Volume 2 No. 1: How to Measure TV Advertising's Impact

This week we’re talking TV attribution. After all, smart marketing is all about making decisions based on what the data tells us.

So what does the data tell us about TV advertising?

Does it tell us anything? Can TV be accountable and measurable in the same ways we’d expect from any other marketing channel?

The short answer is yes.

For a longer answer, keep reading.


   Marketing Myths   

TV can't must be measured.

Each week, we break down a common misconception around TV advertising.

"I don’t know whether our TV campaign worked or not.”

We can’t even explain how painful this statement is—and unfortunately not uncommon. There’s nothing worse than investing hundreds of thousands (to millions!) of dollars in a marketing initiative only to be left wondering if it did... well, anything. And yet, when it comes to TV advertising, not knowing is frighteningly acceptable.

Honestly, we’d rather know TV didn’t work (and why) so we can adjust as needed. Instead of throwing up your hands in defeat, ask a few key questions.

What happens in the minutes immediately after your commercial airs? Tracking web traffic is one way to find out.

What are TV’s longer-term effects? One option might be measuring the lifetime value of TV-driven customers.

How does TV impact the overall business? This might look like a rising stock price, new partnerships, or growing revenue.

What's the takeaway? Marketing that’s not measurable is not worth your time. The good news is TV attribution is very doable. But best practices depend on your campaign’s unique goals. (If you're interested, this podcast episode goes into way more detail).


  Advertising Answers  

Question: What is ACR data and how does it work?

We take the web’s most searched questions about TV advertising to a range of marketing experts who can’t help but love TV.

Answer: “ACR is technology built into smart TVs that allows you to actually see when a consumer is seeing your ads on their television, and that television is connected to the Internet. So if your consumer goes and then picks up a device that is connected to the Internet as well, they'll have the same IP address which allows you to do deterministic matching.

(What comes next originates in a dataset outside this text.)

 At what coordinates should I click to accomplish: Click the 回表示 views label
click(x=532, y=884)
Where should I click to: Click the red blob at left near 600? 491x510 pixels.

From there, you can see how it compares to OTT campaigns, how reach and frequency vary between campaigns, as well as even see if people are responding to particular ads on certain networks.”

Matt Hultgren, VP Analytics

At work, Matt studies the patterns in TV attribution and measurement. When not at work, he studies patterns in everything from music to Rubik’s Cube solutions.


  Channel Changers  

Read: Subprime Attention Crisis

Here we celebrate books, podcasts, videos, and influencers that are actively pushing marketing into the future.

Subprime Attention Crisis: Advertising and the Time Bomb at the Heart of the Internet is a must-read for growth marketers. Google alum Tim Hwang explains how tech companies have monetized attention—and his fear that the bubble around digital advertising is ready to burst.

Our favorite insight? Future-proof your business by looking beyond digital. Recent privacy regulations and increasing online competition make this advice even more relevant.